Meningeal γδ T cells facilitate bacterial entry into the brain in neonatal meningitis and trigger long-term behavioural sequelae

Neonatal bacterial meningitis is a life-threatening condition and a leading cause of neurodevelopmental impairment among survivors. Despite its prevalence, the role of meningeal immunity on disease pathology during early life remains largely unexplored. Using a clinically relevant mouse model of neonatal group B streptococcal meningitis and single-cell RNA sequencing, we observed that IL-17A (IL-17)-producing γδ T cells (γδ17 T cells) accumulate in the meninges during the acute phase of infection and persist throughout the lifespan. Importantly, mice deficient in γδ T cells or in IL-17 show a significantly lower bacterial colonisation in the brain parenchyma, and IL-17 neutralisation in the cerebrospinal fluid leads to a similar phenotype.
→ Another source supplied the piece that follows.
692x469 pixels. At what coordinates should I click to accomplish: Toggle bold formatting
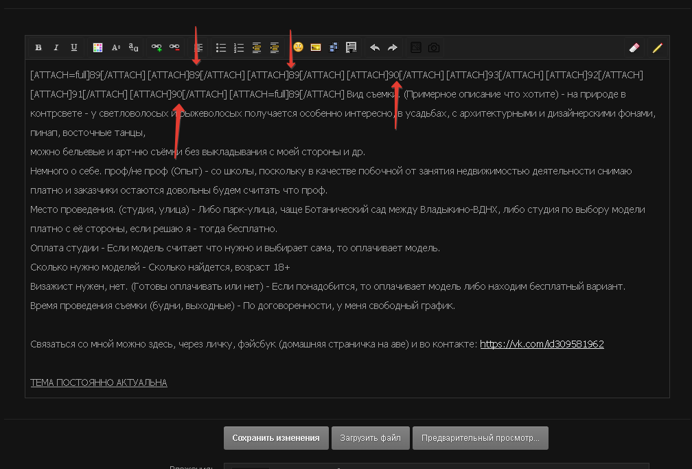(x=38, y=47)
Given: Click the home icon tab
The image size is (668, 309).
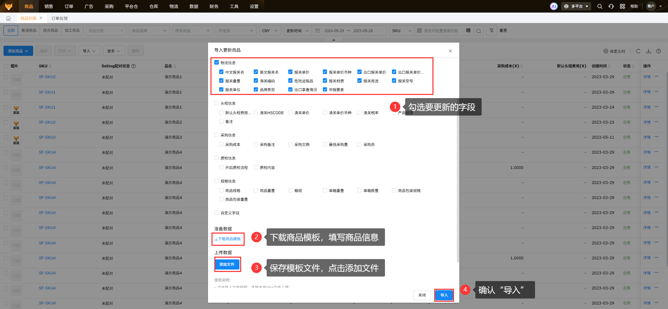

Reduced blood-brain barrier permeability in the absence of γδ T cells results in decreased bacterial invasion and diminished microglia activation. Wild-type but not γδ T cell-deficient mice surviving infection exhibit increased hyperactivity and open space anxiety during early adulthood, a behavioural profile that may reflect attention deficit and hyperactivity (ADHD)-like tendencies. Altogether, these findings establish a pathogenic role for meningeal γδ17 T cells in early life, uncovering a key mechanism that drives long-term sequelae in GBS neonatal meningitis.